• What is asked: Reproduce the listing below verbatim, line by line, omitting the pictures.

****************************************

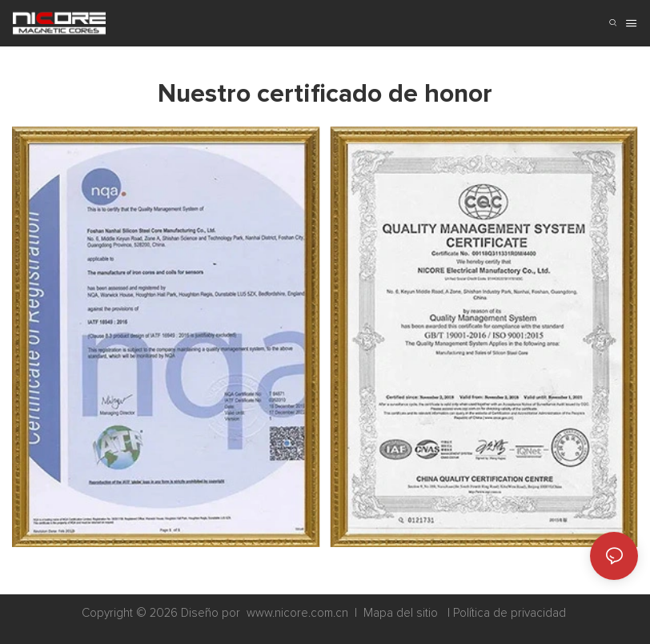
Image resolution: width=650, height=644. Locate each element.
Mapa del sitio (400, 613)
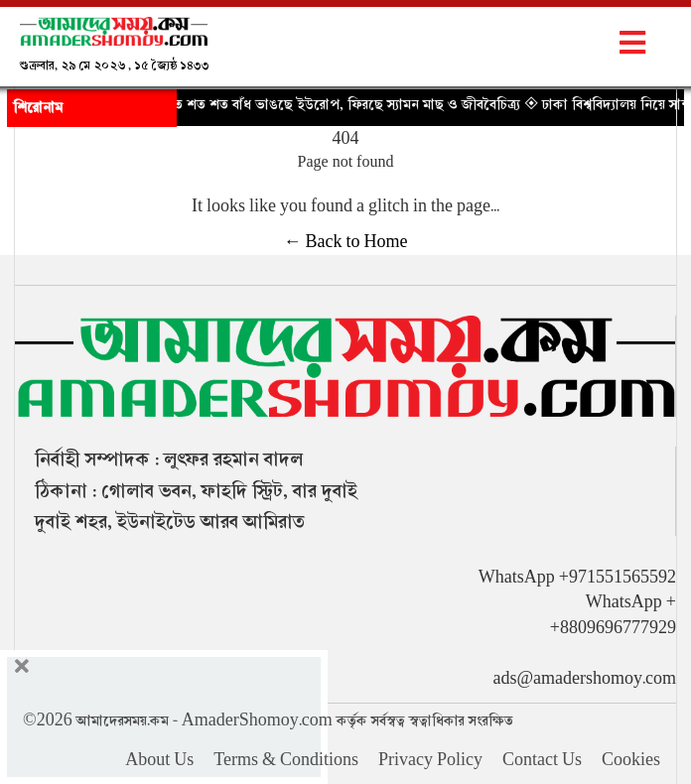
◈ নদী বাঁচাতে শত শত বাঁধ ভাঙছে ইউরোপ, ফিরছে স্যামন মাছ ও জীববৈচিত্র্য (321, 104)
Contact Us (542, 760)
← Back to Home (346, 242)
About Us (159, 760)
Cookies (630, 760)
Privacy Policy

****************************************

• Answer:
Image resolution: width=650, height=644. Locate each element.
Mapa del sitio (400, 613)
◈ নদী বাঁচাতে শত শত বাঁধ ভাঙছে ইউরোপ, ফিরছে স্যামন মাছ ও জীববৈচিত্র্য (321, 104)
Contact Us (542, 760)
← Back to Home (346, 242)
About Us (159, 760)
Cookies (630, 760)
Privacy Policy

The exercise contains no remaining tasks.